» EXERCISE AIM
The only acceptable output is every entry, printed exactly.

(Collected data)
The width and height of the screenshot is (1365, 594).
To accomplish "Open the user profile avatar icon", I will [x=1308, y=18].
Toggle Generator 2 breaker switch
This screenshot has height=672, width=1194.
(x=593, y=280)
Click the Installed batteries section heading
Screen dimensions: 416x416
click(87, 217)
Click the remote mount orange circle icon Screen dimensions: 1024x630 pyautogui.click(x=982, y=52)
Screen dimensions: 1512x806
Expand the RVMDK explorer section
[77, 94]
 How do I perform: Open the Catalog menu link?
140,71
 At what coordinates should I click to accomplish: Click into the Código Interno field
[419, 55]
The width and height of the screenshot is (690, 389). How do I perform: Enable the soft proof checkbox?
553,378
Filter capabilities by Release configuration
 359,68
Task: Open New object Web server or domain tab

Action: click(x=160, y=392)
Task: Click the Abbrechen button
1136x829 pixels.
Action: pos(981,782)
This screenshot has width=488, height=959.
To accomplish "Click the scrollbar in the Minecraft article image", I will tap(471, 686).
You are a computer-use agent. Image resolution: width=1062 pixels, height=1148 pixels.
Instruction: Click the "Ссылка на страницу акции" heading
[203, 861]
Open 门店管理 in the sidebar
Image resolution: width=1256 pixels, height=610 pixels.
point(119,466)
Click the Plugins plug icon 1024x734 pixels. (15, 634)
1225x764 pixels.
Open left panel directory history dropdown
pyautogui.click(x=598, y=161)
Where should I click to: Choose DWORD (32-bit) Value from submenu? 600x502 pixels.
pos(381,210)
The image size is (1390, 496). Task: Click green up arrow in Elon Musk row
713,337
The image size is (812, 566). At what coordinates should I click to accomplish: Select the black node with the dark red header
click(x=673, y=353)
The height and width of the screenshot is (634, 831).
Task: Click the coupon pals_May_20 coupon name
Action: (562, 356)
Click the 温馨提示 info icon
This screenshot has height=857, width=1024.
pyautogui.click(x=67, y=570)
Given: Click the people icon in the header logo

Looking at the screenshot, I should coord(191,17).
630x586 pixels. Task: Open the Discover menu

» RESPONSE FOR THIS EXERCISE
The width and height of the screenshot is (1365, 594).
To accomplish "Open the user profile avatar icon", I will [x=1308, y=18].
Toggle Generator 2 breaker switch
This screenshot has height=672, width=1194.
(x=593, y=280)
Click the Installed batteries section heading
Screen dimensions: 416x416
click(87, 217)
Click the remote mount orange circle icon Screen dimensions: 1024x630 pyautogui.click(x=982, y=52)
Screen dimensions: 1512x806
Expand the RVMDK explorer section
[77, 94]
 How do I perform: Open the Catalog menu link?
140,71
 At what coordinates should I click to accomplish: Click into the Código Interno field
[419, 55]
The width and height of the screenshot is (690, 389). How do I perform: Enable the soft proof checkbox?
553,378
Filter capabilities by Release configuration
 359,68
Task: Open New object Web server or domain tab

Action: click(x=160, y=392)
Task: Click the Abbrechen button
1136x829 pixels.
Action: pos(981,782)
This screenshot has width=488, height=959.
To accomplish "Click the scrollbar in the Minecraft article image", I will tap(471, 686).
You are a computer-use agent. Image resolution: width=1062 pixels, height=1148 pixels.
Instruction: Click the "Ссылка на страницу акции" heading
[203, 861]
Open 门店管理 in the sidebar
Image resolution: width=1256 pixels, height=610 pixels.
point(119,466)
Click the Plugins plug icon 1024x734 pixels. (15, 634)
1225x764 pixels.
Open left panel directory history dropdown
pyautogui.click(x=598, y=161)
Where should I click to: Choose DWORD (32-bit) Value from submenu? 600x502 pixels.
pos(381,210)
The image size is (1390, 496). Task: Click green up arrow in Elon Musk row
713,337
The image size is (812, 566). At what coordinates should I click to accomplish: Select the black node with the dark red header
click(x=673, y=353)
The height and width of the screenshot is (634, 831).
Task: Click the coupon pals_May_20 coupon name
Action: (562, 356)
Click the 温馨提示 info icon
This screenshot has height=857, width=1024.
pyautogui.click(x=67, y=570)
Given: Click the people icon in the header logo

Looking at the screenshot, I should coord(191,17).
630x586 pixels. Task: Open the Discover menu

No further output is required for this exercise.